Daniela Aruj, coach y experta en Imagen Política, reveló los 5 tips para que las malas noticias puedan ser mejor digeridas desde el sillón de casa.

1. Actitud:
Poder comunicar con el cuerpo lo que dirán con las palabras es la base de la credibilidad. Para ello la postura es sumamente importante. Verse seguro, honesto y con confianza puede ser cuestión de estar bien parado, erguido, con la mirada directa al público o a la cámara, es decir verse, escucharse y proyectarse seguro de lo que está diciendo y por ende haciendo.

2. Las manos:
Exponer las palmas de las manos implica honestidad y transparencia. Por esto recomiendo durante la exposición mostrarlas con frecuencia para apoyar al resto de la comunicación verbal y no verbal. Es importante no tocarse el rostro, ventilarse ni frotarse las manos. Nada que indique tensión.

3. La Voz:
El tono, volumen, cadencia y matices en la voz son importantes. El tono debe ser firme y seguro; la idea es generar confianza pero sin exagerar. Lo peor sería parecer soberbia en una situación adversa. La velocidad del habla debe ser media. Si es muy lenta irrita o aburre, y si es muy rápida genera ansiedad. Con los matices puedo contar una historia y hacer que la audiencia se ponga en nuestro lugar. Todo se trata de generar empatía.

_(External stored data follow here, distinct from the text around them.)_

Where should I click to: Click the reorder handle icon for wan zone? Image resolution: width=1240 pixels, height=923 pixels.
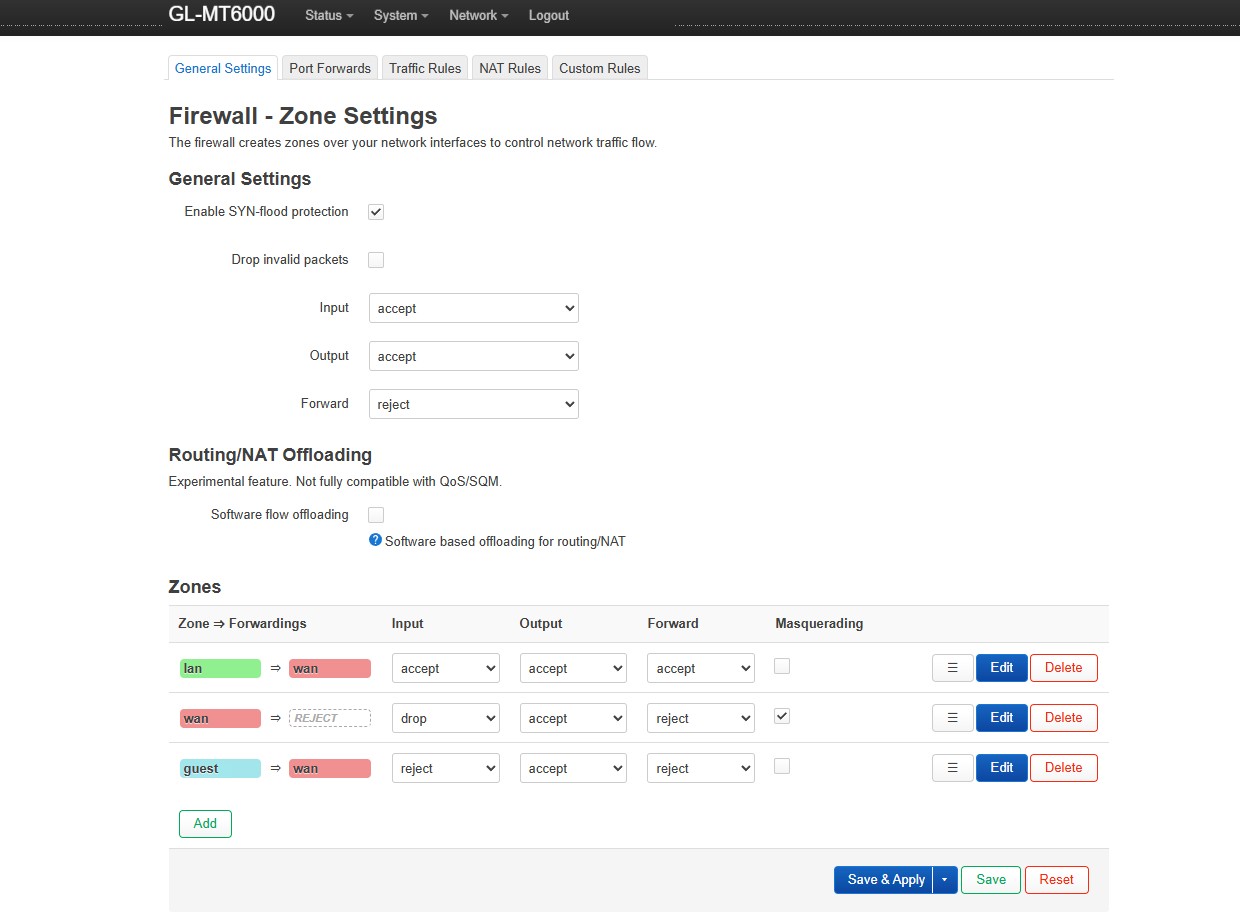coord(952,718)
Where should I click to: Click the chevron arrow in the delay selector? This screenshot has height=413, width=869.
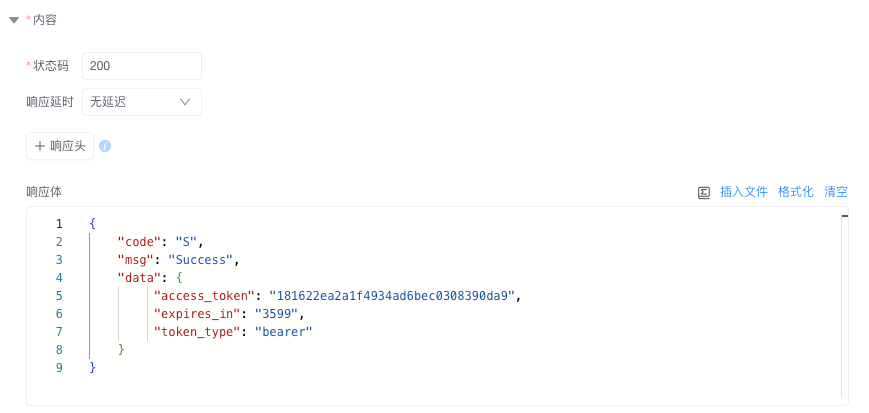[185, 102]
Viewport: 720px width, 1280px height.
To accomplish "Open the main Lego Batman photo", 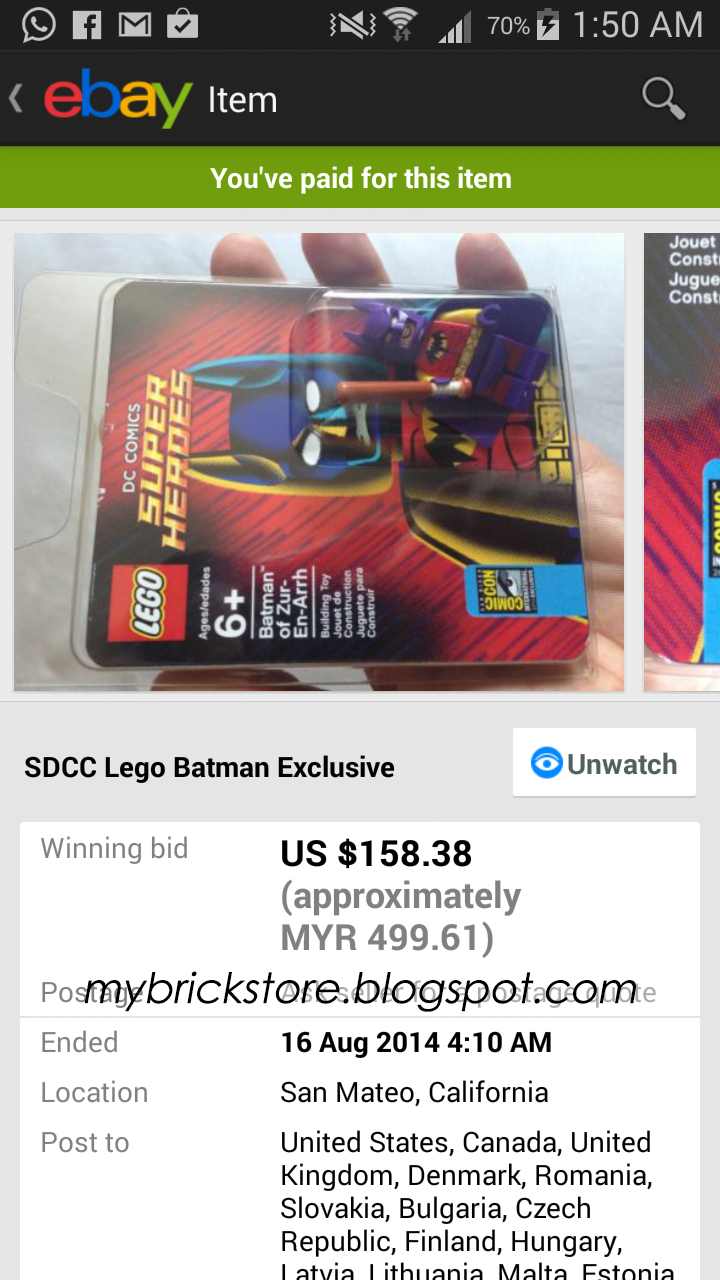I will [319, 462].
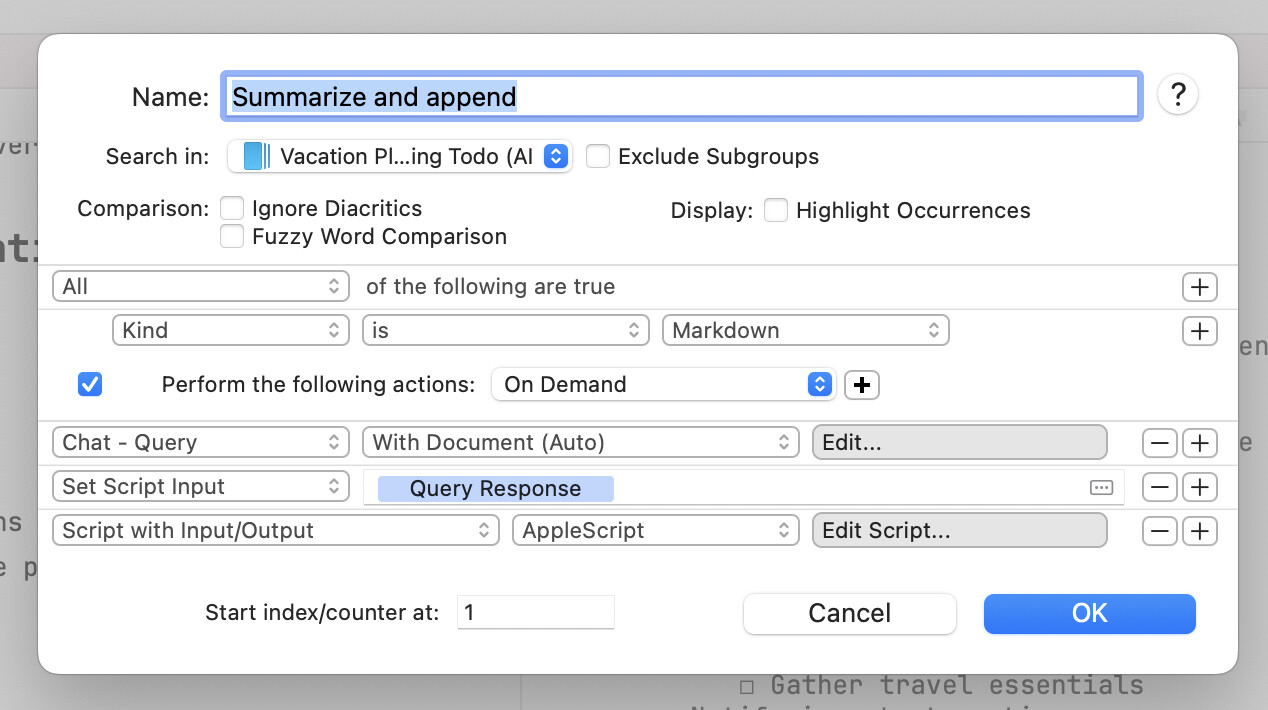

4. El orden de la presentación:
Es determinante en qué momento exponer el contenido negativo del mensaje. Lo ideal sería hacerlo en la mitad de la presentación y siempre con una consideración positiva al principio y otra al final. Esta es una metodología de tipo sandwich.

5. El cierre:
Es la parte más importante de la presentación. Antes del final se debe exponer un mensaje esperanzador, con energía, confianza, seguridad y poniendo siempre al público del lado del orador. Podemos decir que en esta parte es donde si contamos una historia y lo hicimos bien el público se siente parte de la misma y está dispuesto a darnos su apoyo. Para eso es aconsejable usar verbos afirmativos, de acción y en plural.